Diário da quarentena na Itália. Não é um eterno domingo
No último sábado, 4 de abril, completei trinta dias de quarentena. Fazendo um breve rewind, o dia 4 de março foi o último de relativa normalidade. O último dia de escola de um ano letivo que provavelmente se encerrará como previsto, em junho, mas sem a presença física de estudantes que trocam abraços e sorrisos antes das férias de verão.
Minha filha, assim como a maior parte dos estudantes italianos, continua frequentando três horas diárias de aulas à distância. O som da campainha escolar foi substituído pelo despertador. A pausa de quinze minutos entre uma aula e outra e as conversas de corredor pelo grupo de chat do whatsapp. Com fones de ouvido e circundada por livros, eu só escuto a minha garota dizer “presente” quando do outro lado da tela a professora repassa os nomes da lista de chamada.
A ministra da educação, Lucia Azzolina, sublinhando que “o governo será mais prudente do que a ciência”, não indica nenhuma data certa para um retorno “físico” às aulas nem descarta a hipótese de didática virtual em setembro, mês que coincide com a reabertura das instituições de ensino.
Em casa, concordamos implicitamente uma simbólica divisão dos espaços. Tentando respeitar o lema direitos iguais, wi-fi para todos, cada um ocupa um cômodo e se esforça para não invadir a privacidade alheia.
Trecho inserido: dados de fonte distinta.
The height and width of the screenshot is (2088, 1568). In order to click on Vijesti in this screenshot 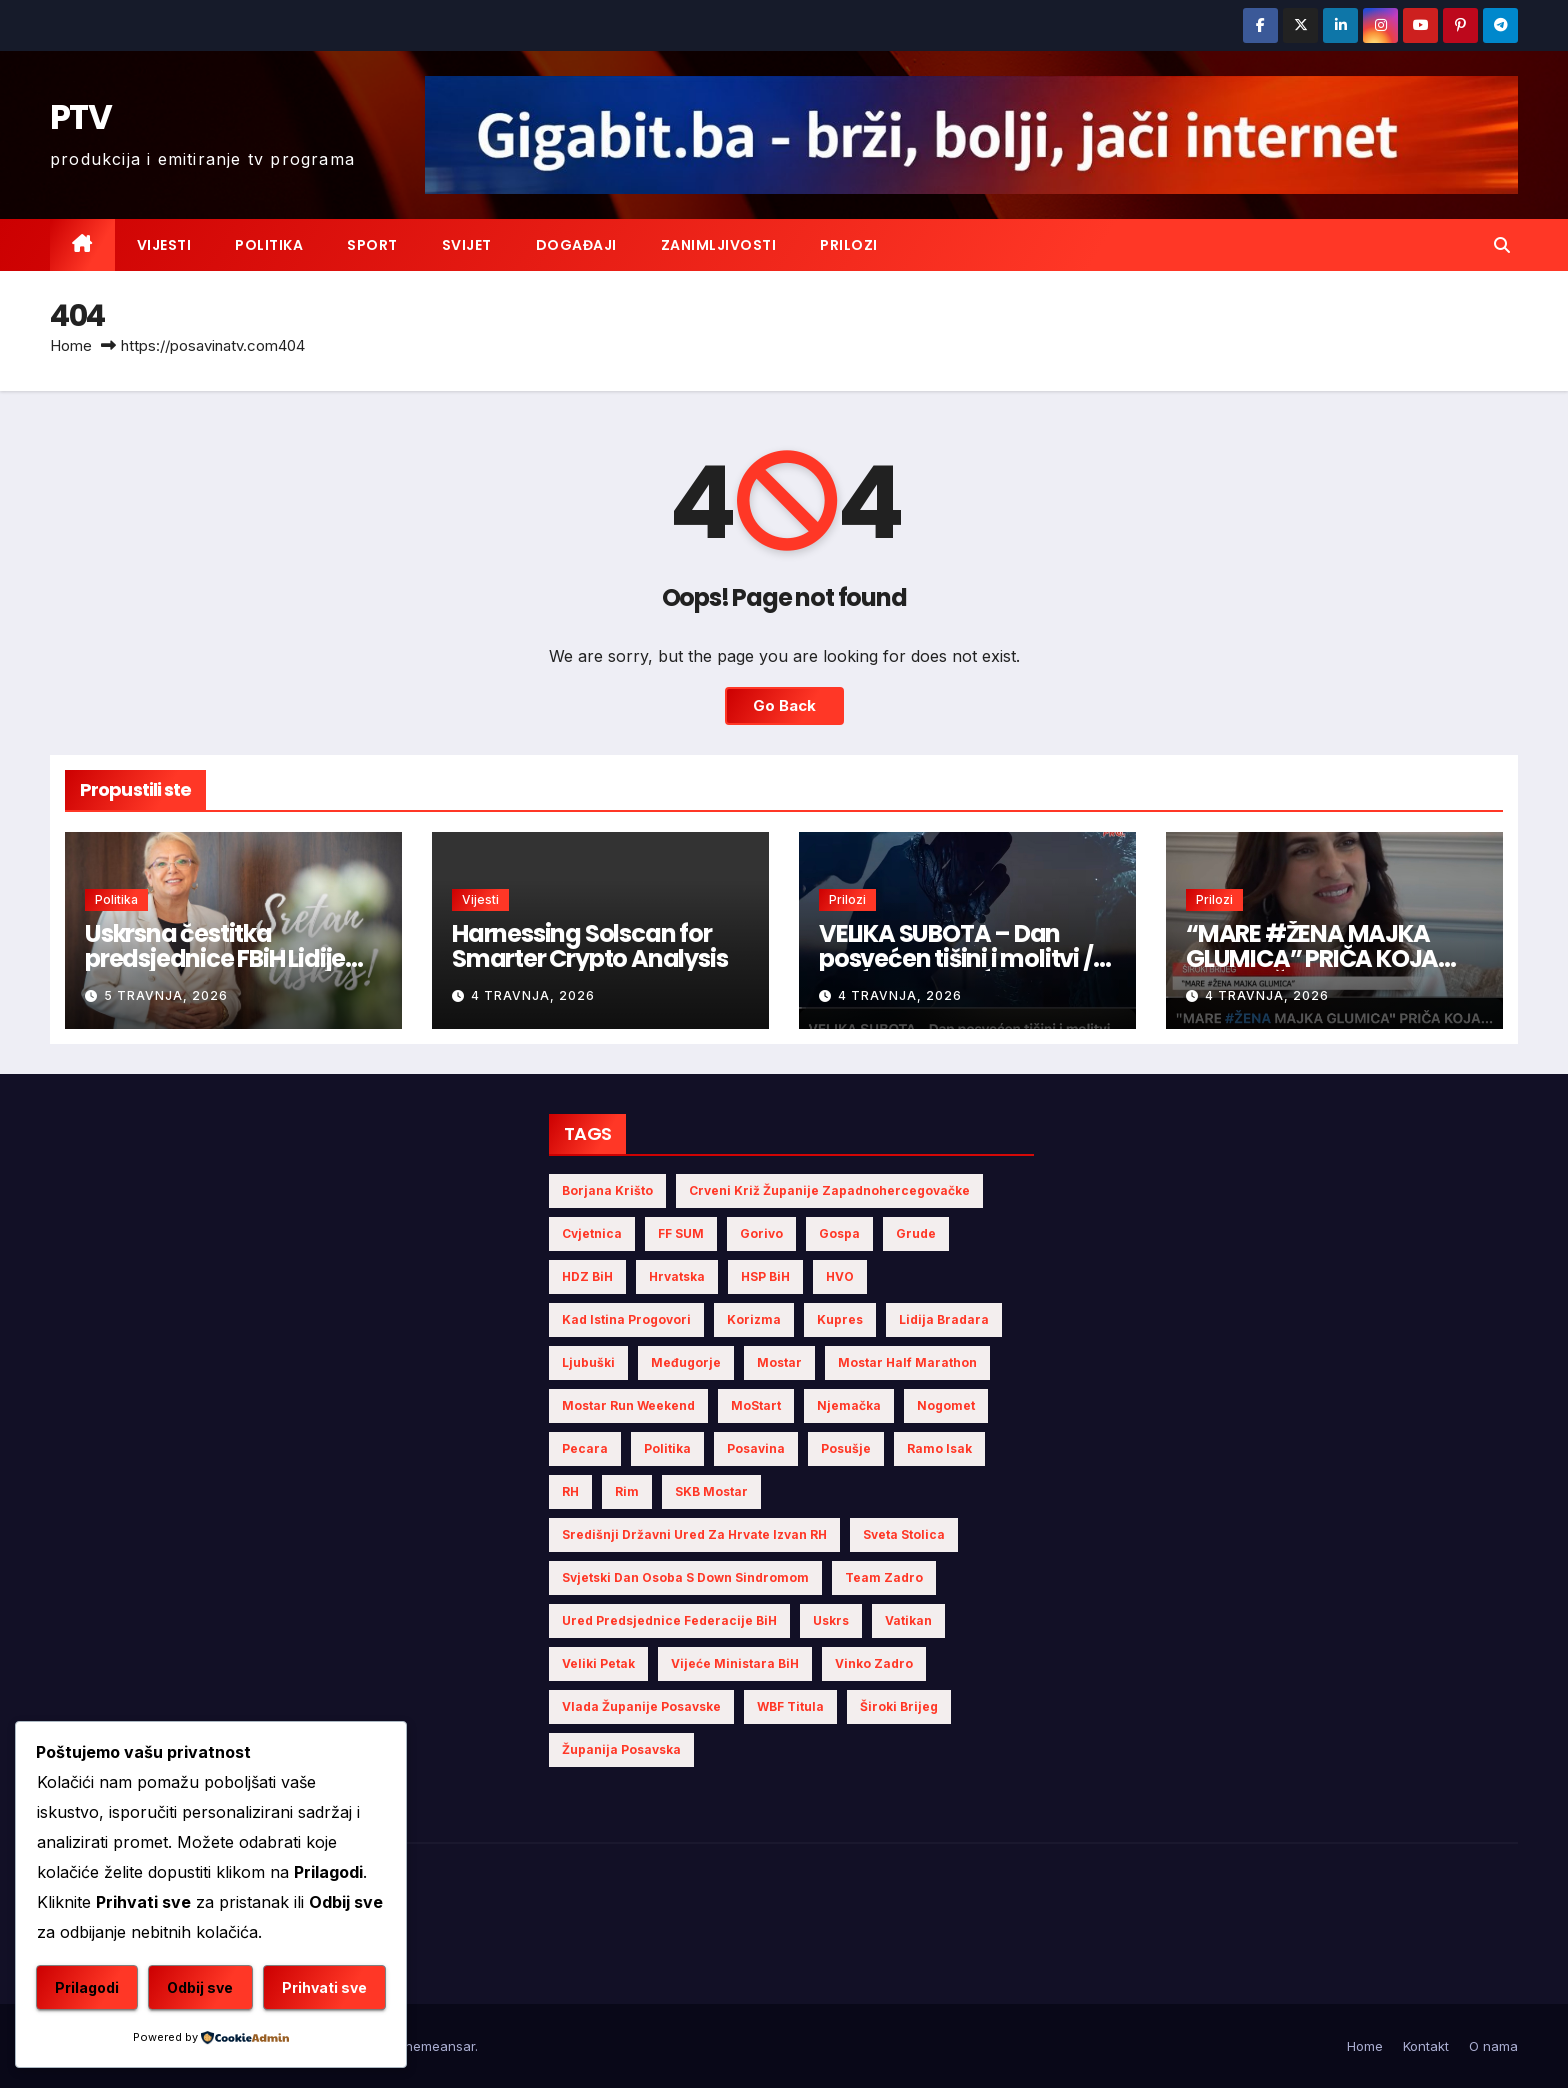, I will do `click(164, 245)`.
O gato, inclusive, se desloca com movimentos lentos e estudados para não esbarrar na gente.
Se para assistir a vídeo-aulas ou levar adiante o home-office o silêncio é tão vital quanto doses periódicas de cafeína, é preciso astúcia para intuir um momento de pausa. Aproveitar a interrupção de uma atividade e levar adiante outras necessidades domésticas barulhentas como passar o aspirador de pó, tocar violão ou programar a máquina de lavar roupas, sem atrapalhar os outros “inquilinos”.
Mais do que nunca, a dinâmica familiar é obrigada a enfrentar novas regras. As responsabilidades dos outros estão ali, expostas a todos, e mais do que nunca a divisão de tarefas deve ser equilibrada. E nesse cenário insólito a máquina do café conquistou o status de ponto de agregação.
Por volta do meio-dia é a hora de elaborar o cardápio do dia e me dedico pessoalmente a essa tarefa porque para mim cozinhar é uma espécie de terapia. Em dias de maior inspiração, se do forno saem criações como uma focaccia ou um bolo de amêndoas, corto um pedaço e levo até uma vizinha querida.
Subindo as escadas do prédio, noto que muitos adquiriram o hábito de deixar os sapatos o lado de fora. Toco a campainha com o prato da mão e noto que várias voltas de chave são necessárias antes que ela abra uma porta que não era escancarada há dias. Depois de agradecer o gesto de gentileza, a reação inicial é um espanto sutil. Aquele de enxergar-se reciprocamente “filtrado” pelos olhos alheios. E notar algo que o espelho de casa havia ocultado. A pele sem sol. Os cabelos emaranhados. A roupa amassada.
O carteiro com sotaque espanhol é um dos poucos a interromper o silêncio do condomínio. Ao pensar naqueles que lá fora continuam trabalhando incessantemente, como médicos e enfermeiros que arriscam a própria vida, em quem não tem mais um trabalho, ou em quem está sozinho e amedrontado, não consigo viver nem um minuto desse tempo dilatado como um prêmio inesperado. Não consigo passar a quarentena como se estivesse vivendo um eterno domingo.
No último domingo, os dados divulgados pela Protezione Civile confirmaram o menor número de casos de contágio e de mortes desde o dia 19 de março. O governo prepara-se para elaborar aquela que por enquanto é chamada de “fase 2”, mas ninguém sabe ao certo, em detalhes, o que nos espera nos próximos meses. Provavelmente, o uso das máscaras de proteção será obrigatório. O distanciamento social idem. E voltar à vida normal ainda parece algo longínquo. Parafraseando os napolitanos, “Ha da passà ‘a nuttata”, algo como “temos que superar a noitada”.